The algorithm has been implemented in the statistical environment R [16] in the package "CoxBoost", which is available from the authors.

Example

We illustrate the CoxBoost algorithm with the diffuse large B-cell lymphoma data from the study in [17]. A review of attempts to build predictive survival models from such data is found in [18]. There is a potentially censored survival time response for 240 patients with a median follow up of 2.8 years, where 57% of the patients died during that time. For prediction there are 7399 microarray features available. In addition, the International Prognostic Index (IPI), a well-established prognostic score derived from five clinical covariates [19], is available for 222 patients. As we want to investigate whether the microarray features increase predictive performance compared to a purely clinical model based on the IPI, analyses are restricted to this smaller set of patients. Missing values for the microarray features were imputed as described in [20].

In [17] the data is split into a training set where the parameters are estimated, and a test set where prediction performance is evaluated. The disadvantage of this is that not all data is available for model building and parameter estimation. We employ an alternative approach [20], based on bootstrap samples, which allows to use all observations for model fitting, but nevertheless results in accurate prediction error estimates. For evaluation of prediction performance the Brier score is used, i.e., the (expected) squared difference between predicted survival probability at a time t and the true state (1 for being still under risk, and 0 if an event occurred). This can be be plotted as a function of time, resulting in prediction error curves. For estimation of the latter, prediction error estimates obtained from single bootstrap samples are aggregated into a .632+ estimate. An additional summary measure is obtained when for every single bootstrap sample a .632+ prediction error curve is calculated and integrated (in our case up to time 10). See the Methods section for more details.
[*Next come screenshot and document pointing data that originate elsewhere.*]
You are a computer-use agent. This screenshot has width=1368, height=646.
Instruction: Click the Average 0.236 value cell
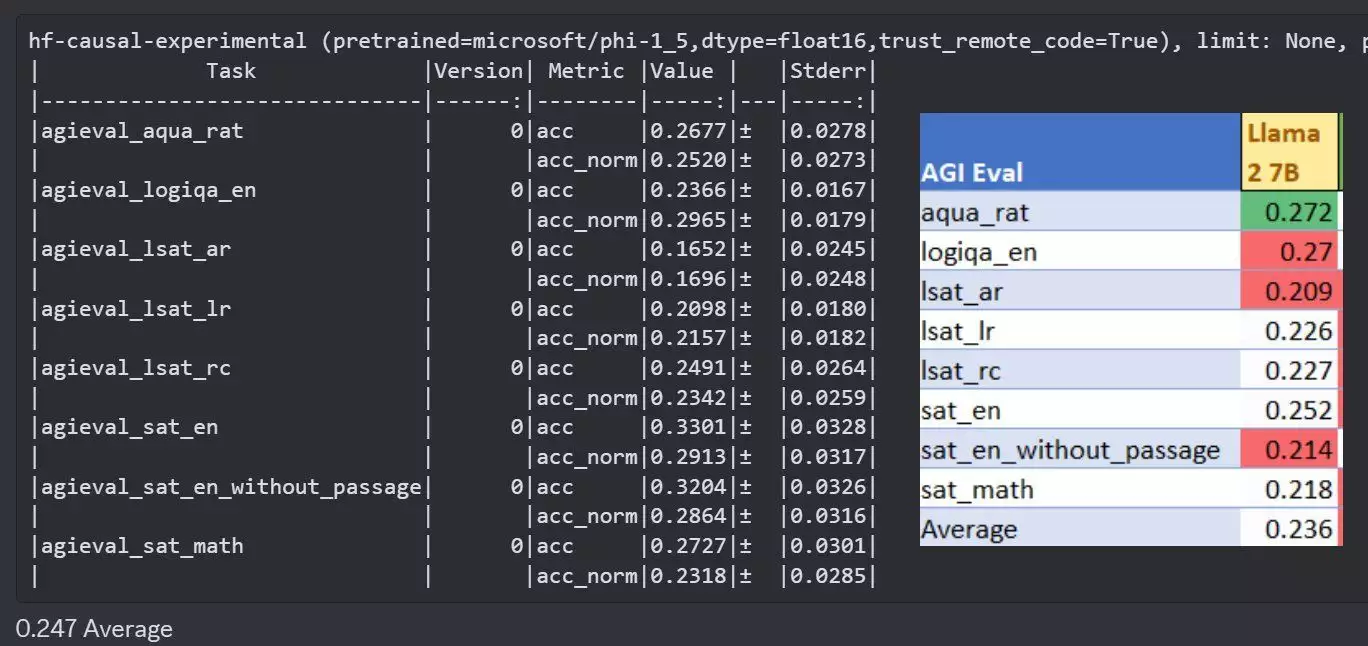point(1289,529)
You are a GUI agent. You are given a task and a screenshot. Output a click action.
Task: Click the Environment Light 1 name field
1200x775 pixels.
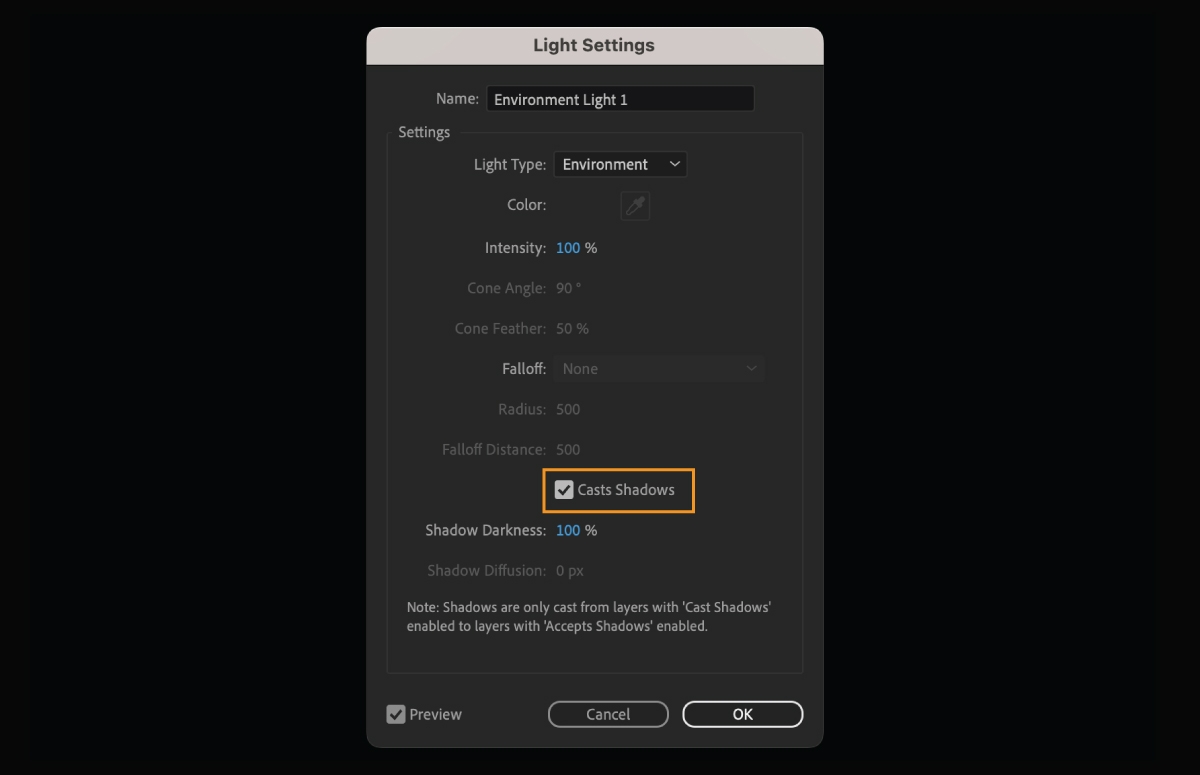pyautogui.click(x=620, y=98)
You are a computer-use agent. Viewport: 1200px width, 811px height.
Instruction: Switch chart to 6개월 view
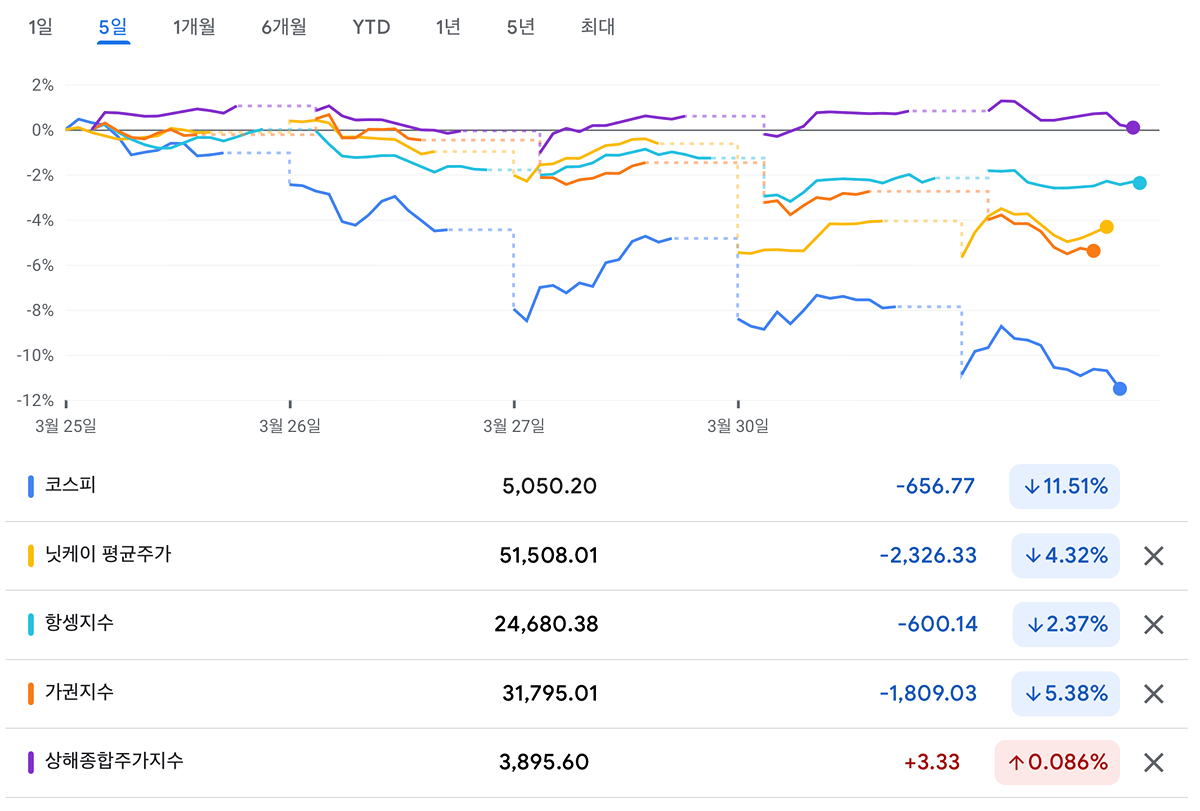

As a conservative reference for performance comparison the Kaplan-Meier prediction is used, a non-parametric estimate of the survival probability over time. That way it can be checked whether procedures potentially perform worse than a prediction that does not use any covariate information at all. The performance of componentwise CoxBoost is furthermore compared to that of gradient boosting for the Cox model [1] (R package "mboost" [21]) and that of CoxPath, a Lasso-like path algorithm for fitting the Cox model [2] (R package "glmpath" [22]). For fitting models with these procedures only the microarray features (i.e., not the IPI) are used. In addition, componentwise CoxBoost with the IPI as an additional optional and as an unpenalized mandatory covariate is compared to a simple Cox model that has the IPI as its only covariate. The tuning parameters, i.e., the number of boosting steps and the number of path algorithm steps, are chosen by 5-fold cross-validation with respect to the partial log-likelihood. All other settings are at the default values of the respective implementations.

Before looking at prediction performance, we investigate the influence of unpenalized mandatory covariates on the coefficient paths, i.e., the parameter estimates for the individual covariates plotted against the norm of the parameter vector (which increases in the course of the CoxPath/boosting steps). Figure 1 shows the coefficient paths for CoxPath, gradient boosting, componentwise CoxBoost, and componentwise CoxBoost with the IPI as a mandatory covariate (where the parameter estimates for the IPI are not shown). The estimates corresponding to the number of CoxPath steps and the number of boosting steps selected by cross-validation are indicated by vertical lines. Covariates that receive non-zero parameter estimates by all four approaches in that cross-validation solutions are indicated by solid curves, the others by dashed curves. For the former, and other microarray features with corresponding parameter estimates that are large in absolute value, the UNIQIDs are given in the right margins of the plots.

It is seen that the coefficients paths for componentwise CoxBoost, gradient boosting and CoxPath are very similar. For the latter they are a bit more unstable, in the sense that they are not monotone, which is to be expected based on the results in [15]. Nevertheless, the six microarray features with the largest absolute value of the parameter estimates are the same for all three approaches.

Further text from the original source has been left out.